Tribology Letters

, 66:145 | Cite as

Effect of Rheology and Slip on Lubricant Deformation and Disk-to-Head Transfer During Heat-Assisted Magnetic Recording (HAMR)

  • Siddhesh V. SakhalkarEmail author
  • David B. Bogy
Original Paper


The high-temperature laser heating during heat-assisted magnetic recording (HAMR) causes the media lubricant to deform and transfer to the head via evaporation/condensation. The ability of the lubricant to withstand this writing process and sufficiently recover post-writing is critical for robust read/write performance. Moreover, the media-to-head lubricant transfer causes a continuous deposition of contaminants originating from the media at the head near field transducer, challenging the reliability of HAMR drives.

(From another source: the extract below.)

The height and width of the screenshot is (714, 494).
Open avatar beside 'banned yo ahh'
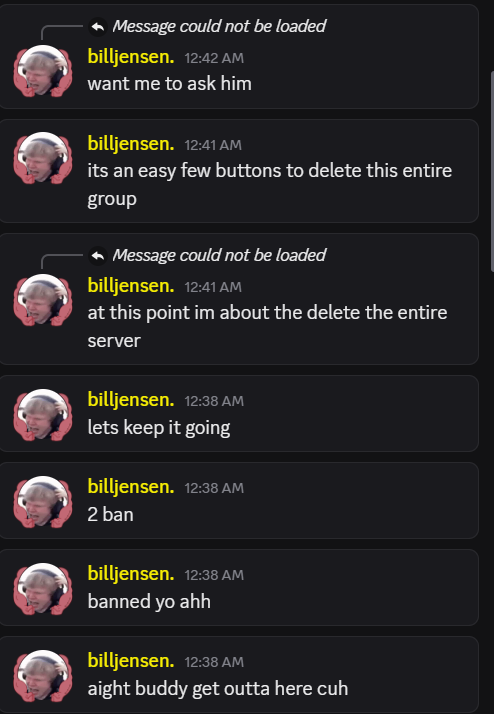coord(43,588)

Most previous studies on the effects of laser exposure on lubricant depletion have assumed the lubricant to be a viscous fluid and have modeled its behavior using traditional lubrication theory. However, Perfluoropolyether lubricants are viscoelastic fluids and are expected to exhibit a combination of viscous and elastic behavior at the timescale of HAMR. In this paper, we introduce a modification to the traditional Reynolds lubrication equation using the linear Maxwell constitutive equation and a slip boundary condition. We study the deformation and recovery of the lubricant due to laser heating under the influence of thermocapillary stress and disjoining pressure. Subsequently, we use this modified lubrication equation to develop a model that predicts the media-to-head lubricant transfer during HAMR. This model simultaneously determines the deformation and evaporation of the viscoelastic lubricant film on the disk, the diffusion of the vapor phase lubricant in the air bearing, and the evolution of the condensed lubricant film on the head. We investigate the effect of viscoelasticity, lubricant type (Zdol vs Ztetraol), molecular weight, slip, and disjoining pressure on the lubricant transfer process.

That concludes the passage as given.